(SOAL):
Menurut kutipan tentang kata operasional ranah kognitif, kata "menghitung" masuk ke tingkat apa?

(KUTIPAN DOKUMEN):
---+---

Kata operasional untuk Cognitive domain; levels and corresponding action verbs
1) Pengetahuan (knowledge)
- Mendefinisikan, mendeskrifsikan, mengidentifikasi, mendaftarkan, menjodohkan, menyebutkan, menyatakan (states), mereproduksi.
2) Pemahaman (comprehension)
- Mempertahanan, membedakan, menduga (estimates), menerangkan, memperluas, menyimpulkan, menggeneralisasikan, memberikan contoh, menuliskan kembali,memperkirakan.
3) Aplikasi
- Mengubah, menghitung, mendemonstrasikan, menemuan, memanipulasikan, memodifikasi, mengoperasikan, meramalkan, menyiapkan, menghasilkan menghubungkan, menunjukan, memecahkan, menggunakan.
4) Analisis
- Memerinci, menyusun diagaram, membedakan, mengidentifikasikan, mengilustrasikan, menyimpulkan, menunjukan, menghubungkan, memilih, memisahkan, membagi (subdivides).
5) Sintesis
- Mengategorikan, mengkombinasikan, mengarang, menciptakan, memubat desain, menjelaskan, memodifikasi, mengorganisasikan, menyusun, membuat rencana, mengatur kembali, mengrekonstruksikan, menghubungkan, mereorganisasikan, merevisi, menuliskan kembali, menuliskan, memceritakan.

---+---

(BAHAN):
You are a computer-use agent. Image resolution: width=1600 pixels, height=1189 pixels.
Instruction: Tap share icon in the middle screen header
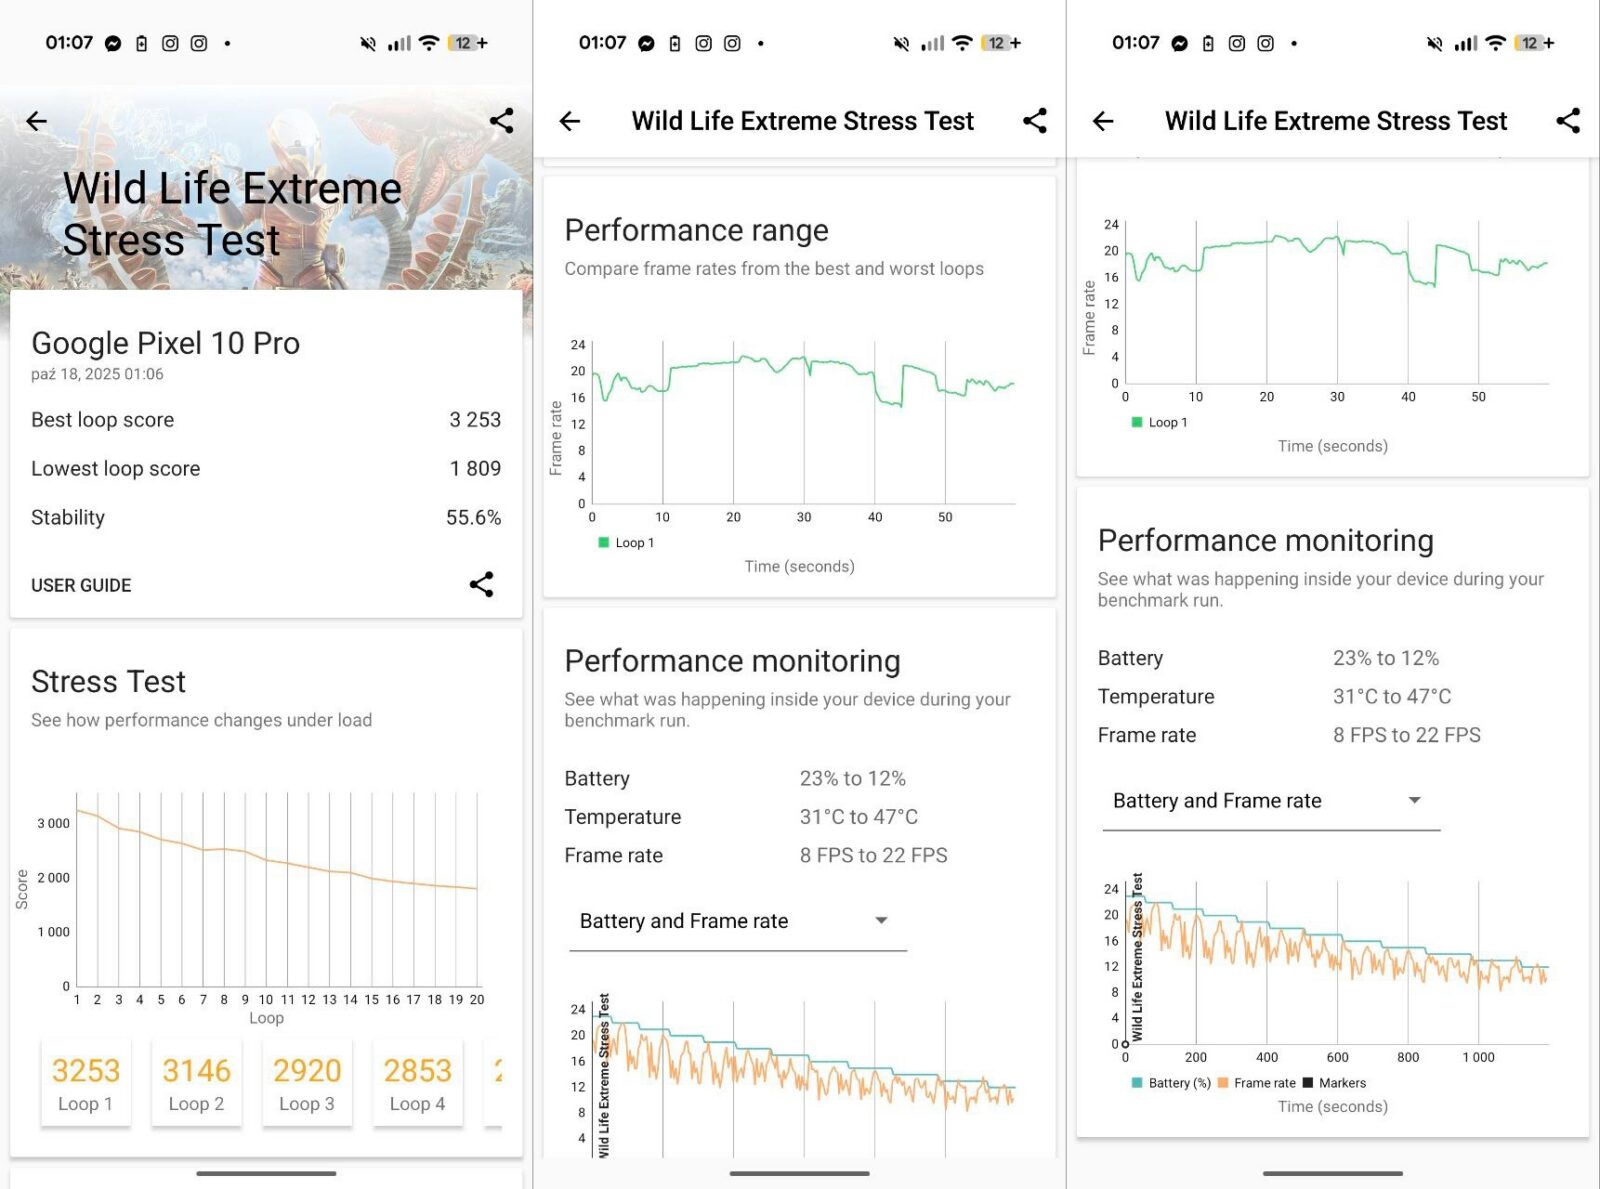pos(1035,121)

---+---

(JAWABAN LATIHAN):
Aplikasi.